# Mortgage - what multiple of income?



## Estoril-5 (Mar 8, 2007)

seeing as there is a lot of talk about house buying and prices and stuff, i wanted to know how much your mortgage was in comparison to your household income (this could be single or joint).

what is the multiple?

the avearge uk salary is abt £24,000 from what i remember.

what is the multiple of your mortgage (when you mortgaged first, not what it is now) to your salary when you took out the mortgage.


----------



## bjarvis2785 (Oct 4, 2008)

I took out a joint mortgage last July...

Joint income was accepted at £41,500 and mortgage was £132,000

i say 'accepted' because i'm commission based, so they only took half of my projected commission for the year into account.

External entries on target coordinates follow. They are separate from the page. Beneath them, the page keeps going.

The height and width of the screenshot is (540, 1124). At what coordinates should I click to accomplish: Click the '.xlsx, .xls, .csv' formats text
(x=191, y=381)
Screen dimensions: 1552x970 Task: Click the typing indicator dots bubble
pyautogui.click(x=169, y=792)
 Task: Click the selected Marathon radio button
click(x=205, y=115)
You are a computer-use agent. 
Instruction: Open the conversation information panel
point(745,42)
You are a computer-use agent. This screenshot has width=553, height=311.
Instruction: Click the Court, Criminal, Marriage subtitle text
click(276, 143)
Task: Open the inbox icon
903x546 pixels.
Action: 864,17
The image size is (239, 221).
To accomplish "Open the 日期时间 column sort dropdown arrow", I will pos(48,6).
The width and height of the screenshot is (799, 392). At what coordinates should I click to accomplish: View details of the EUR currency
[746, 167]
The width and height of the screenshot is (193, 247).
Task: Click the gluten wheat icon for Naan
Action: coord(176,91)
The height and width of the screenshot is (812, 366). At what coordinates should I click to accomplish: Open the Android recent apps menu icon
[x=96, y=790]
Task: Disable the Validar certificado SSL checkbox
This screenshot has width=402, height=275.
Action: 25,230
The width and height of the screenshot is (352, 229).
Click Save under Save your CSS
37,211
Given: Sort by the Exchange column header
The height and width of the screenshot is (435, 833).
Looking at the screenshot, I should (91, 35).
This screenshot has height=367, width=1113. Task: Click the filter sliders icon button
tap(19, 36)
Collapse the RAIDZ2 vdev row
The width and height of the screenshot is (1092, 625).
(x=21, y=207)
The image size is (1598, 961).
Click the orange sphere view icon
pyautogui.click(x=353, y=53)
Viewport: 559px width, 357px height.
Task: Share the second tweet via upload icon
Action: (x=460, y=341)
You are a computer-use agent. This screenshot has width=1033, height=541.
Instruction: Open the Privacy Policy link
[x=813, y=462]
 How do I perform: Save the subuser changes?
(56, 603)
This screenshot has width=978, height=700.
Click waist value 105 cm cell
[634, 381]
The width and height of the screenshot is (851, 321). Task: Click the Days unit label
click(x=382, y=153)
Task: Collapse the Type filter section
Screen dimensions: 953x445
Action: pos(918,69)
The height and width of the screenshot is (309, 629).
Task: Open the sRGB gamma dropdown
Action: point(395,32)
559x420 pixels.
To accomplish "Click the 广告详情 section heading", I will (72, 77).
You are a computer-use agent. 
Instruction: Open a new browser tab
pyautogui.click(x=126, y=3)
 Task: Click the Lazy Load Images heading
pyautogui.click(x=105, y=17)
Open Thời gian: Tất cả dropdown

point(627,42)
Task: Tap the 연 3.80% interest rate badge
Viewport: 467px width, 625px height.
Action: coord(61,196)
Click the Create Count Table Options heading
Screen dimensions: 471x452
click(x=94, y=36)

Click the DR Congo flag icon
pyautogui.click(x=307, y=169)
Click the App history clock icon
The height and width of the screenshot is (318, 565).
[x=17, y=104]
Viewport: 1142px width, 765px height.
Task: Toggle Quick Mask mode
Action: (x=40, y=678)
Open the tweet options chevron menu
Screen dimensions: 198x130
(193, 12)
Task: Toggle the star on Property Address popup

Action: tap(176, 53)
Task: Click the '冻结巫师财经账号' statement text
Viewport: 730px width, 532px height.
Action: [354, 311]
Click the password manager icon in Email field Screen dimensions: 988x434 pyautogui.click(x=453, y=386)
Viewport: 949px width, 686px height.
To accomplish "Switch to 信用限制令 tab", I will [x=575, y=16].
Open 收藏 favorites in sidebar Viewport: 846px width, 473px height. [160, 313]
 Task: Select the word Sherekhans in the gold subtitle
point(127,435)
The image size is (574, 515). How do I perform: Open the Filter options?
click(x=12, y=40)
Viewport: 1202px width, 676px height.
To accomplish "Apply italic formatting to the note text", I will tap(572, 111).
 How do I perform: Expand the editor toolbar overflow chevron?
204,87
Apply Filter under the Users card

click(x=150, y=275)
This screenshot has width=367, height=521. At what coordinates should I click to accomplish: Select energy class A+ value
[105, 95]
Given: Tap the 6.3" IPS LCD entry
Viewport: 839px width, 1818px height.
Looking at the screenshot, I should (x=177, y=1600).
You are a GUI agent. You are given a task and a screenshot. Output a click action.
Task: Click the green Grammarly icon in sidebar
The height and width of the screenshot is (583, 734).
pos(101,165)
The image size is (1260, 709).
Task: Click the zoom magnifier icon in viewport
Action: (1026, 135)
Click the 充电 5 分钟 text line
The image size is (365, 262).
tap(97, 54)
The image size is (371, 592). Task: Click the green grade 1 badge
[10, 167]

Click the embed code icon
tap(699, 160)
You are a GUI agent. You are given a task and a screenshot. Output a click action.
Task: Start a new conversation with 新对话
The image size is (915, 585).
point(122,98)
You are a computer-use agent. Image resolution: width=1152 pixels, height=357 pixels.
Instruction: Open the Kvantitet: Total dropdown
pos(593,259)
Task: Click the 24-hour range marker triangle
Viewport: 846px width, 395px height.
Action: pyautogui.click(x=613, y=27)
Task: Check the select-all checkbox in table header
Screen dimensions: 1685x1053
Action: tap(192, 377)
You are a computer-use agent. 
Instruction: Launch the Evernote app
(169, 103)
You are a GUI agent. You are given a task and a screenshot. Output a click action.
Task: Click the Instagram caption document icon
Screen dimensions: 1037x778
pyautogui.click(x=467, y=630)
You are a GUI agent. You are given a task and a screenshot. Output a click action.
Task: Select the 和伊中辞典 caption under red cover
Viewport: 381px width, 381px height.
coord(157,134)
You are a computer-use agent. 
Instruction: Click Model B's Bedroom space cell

Since then i've had a nice pay rise so all is good


----------



## robertdon777 (Nov 3, 2005)

2.7 x's the joint income.

fixed for 10 years 2 years ago at 5.6%. At the moment it looks expensive but if you think the average over the last 15 years is more like 9% i'm still happy.
Plus you try getting a fixed rate 10 year deal now at the supposed low rate mortgages on offer - maybe if you have 40% deposit, I only had 20%


----------



## jamest (Apr 8, 2008)

Pretty much dead on 2x. Could probably afford 3x fairly easily and might be able to squeeze 4x with some sacrifices.

I'm on fixed rate at 4.69% which was excellent not long ago.


----------



## chunkytfg (Feb 1, 2009)

Mine was about 2.5 to 3 ish off the top of my head. was easy to afford as i was single and caning the overtime.


----------



## alipman (May 10, 2007)

I have had 2 mortgages.

1st one was on my salary only, this was 3.25 my salary in 1999.

I cleared that mortgage and moved in 2007. They offered us, me full time, missus part time, nearly £200K. ""Only"" got £100K in the end....


----------